O banqueiro Daniel Vorcaro foi transferido novamente para uma sala de Estado-maior na Superintendência da Polícia Federal, em Brasília, na noite desta quinta-feira (22).
A transferência foi autorizada pelo ministro André Mendonça, do Supremo Tribunal Federal. Antes, o ex-banqueiro estava em uma cela comum da Polícia Federal.
Na decisão, Mendonça citou manifestação da Procuradoria-Geral da República sobre os riscos envolvendo a permanência de Vorcaro em cela comum, principalmente devido à forte exposição midiática do caso e à possibilidade de contato com outros investigados da suposta organização criminosa.
A mudança ocorreu após a Polícia Federal rejeitar a proposta inicial de delação premiada apresentada por Daniel Vorcaro.
Segundo investigadores, o material entregue pelo empresário acrescentaria poucas informações novas às investigações e ainda tentaria preservar pessoas próximas ao banqueiro.
Apesar da rejeição da PF, a PGR ainda poderá analisar separadamente uma eventual colaboração premiada.
Valor da delação pode chegar a R$ 60 bilhões
Diante da resistência das autoridades em fechar o acordo, Daniel Vorcaro aceitou elevar de R$ 40 bilhões para R$ 60 bilhões o valor que estaria disposto a devolver em eventual acordo de colaboração premiada com a Procuradoria-Geral da República.
O empresário é investigado no âmbito da Operação Compliance Zero, que apura suspeitas de fraudes financeiras bilionárias envolvendo o Banco Master.
As investigações incluem suspeitas de lavagem de dinheiro, corrupção, organização criminosa e fraudes contra o sistema financeiro nacional.
Defesa deixa o caso
Na quinta-feira (21), a defesa de Daniel Vorcaro chegou a pedir a transferência dele para o 19º Batalhão da Polícia Militar do Distrito Federal, conhecido como “Papudinha”, dentro do Complexo da Papuda.

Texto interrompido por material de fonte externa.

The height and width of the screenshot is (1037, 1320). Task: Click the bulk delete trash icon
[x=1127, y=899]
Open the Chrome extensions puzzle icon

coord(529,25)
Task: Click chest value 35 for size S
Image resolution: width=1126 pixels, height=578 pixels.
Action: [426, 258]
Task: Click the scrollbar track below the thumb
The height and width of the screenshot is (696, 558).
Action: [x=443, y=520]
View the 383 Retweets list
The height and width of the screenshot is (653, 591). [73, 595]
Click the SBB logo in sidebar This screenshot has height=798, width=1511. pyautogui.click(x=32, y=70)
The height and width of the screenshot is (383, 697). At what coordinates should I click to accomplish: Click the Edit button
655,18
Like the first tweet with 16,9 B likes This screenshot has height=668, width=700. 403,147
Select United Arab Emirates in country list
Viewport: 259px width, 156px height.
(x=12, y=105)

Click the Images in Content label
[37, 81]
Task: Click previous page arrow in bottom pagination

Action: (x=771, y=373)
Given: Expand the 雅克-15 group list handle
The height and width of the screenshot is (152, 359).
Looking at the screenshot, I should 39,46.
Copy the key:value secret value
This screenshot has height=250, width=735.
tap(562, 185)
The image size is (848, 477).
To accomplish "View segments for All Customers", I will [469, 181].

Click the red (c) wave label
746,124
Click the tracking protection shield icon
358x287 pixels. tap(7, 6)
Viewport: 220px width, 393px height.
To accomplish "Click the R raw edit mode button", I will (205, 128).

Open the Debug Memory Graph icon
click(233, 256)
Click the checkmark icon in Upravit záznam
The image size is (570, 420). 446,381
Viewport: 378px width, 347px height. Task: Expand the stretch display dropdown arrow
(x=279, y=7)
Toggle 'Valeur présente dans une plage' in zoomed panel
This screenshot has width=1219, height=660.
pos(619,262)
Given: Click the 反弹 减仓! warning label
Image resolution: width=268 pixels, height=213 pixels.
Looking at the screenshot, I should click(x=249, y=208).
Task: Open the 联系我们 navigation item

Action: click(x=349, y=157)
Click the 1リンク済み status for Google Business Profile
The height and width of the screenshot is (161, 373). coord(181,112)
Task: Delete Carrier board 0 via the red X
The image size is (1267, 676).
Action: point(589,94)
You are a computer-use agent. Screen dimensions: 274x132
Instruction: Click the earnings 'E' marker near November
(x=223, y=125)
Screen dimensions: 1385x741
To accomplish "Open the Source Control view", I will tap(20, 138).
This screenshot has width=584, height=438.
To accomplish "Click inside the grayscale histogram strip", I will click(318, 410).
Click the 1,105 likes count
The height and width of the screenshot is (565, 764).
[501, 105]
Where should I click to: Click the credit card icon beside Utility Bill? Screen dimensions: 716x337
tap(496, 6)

Pouco depois da negativa envolvendo a delação, o advogado José Luis Oliveira Lima deixou oficialmente a defesa do banqueiro.
O que é uma sala de Estado-maior
A chamada sala de Estado-maior é prevista na Lei 8.906, do Estatuto da Advocacia, e oferece instalações diferenciadas para determinadas autoridades e profissionais.
O espaço já foi utilizado anteriormente pelo ex-presidente Jair Bolsonaro durante período em que esteve detido na PF.
Segundo especialistas, o objetivo é manter determinadas autoridades e pessoas com direito à prisão especial separadas da massa carcerária comum.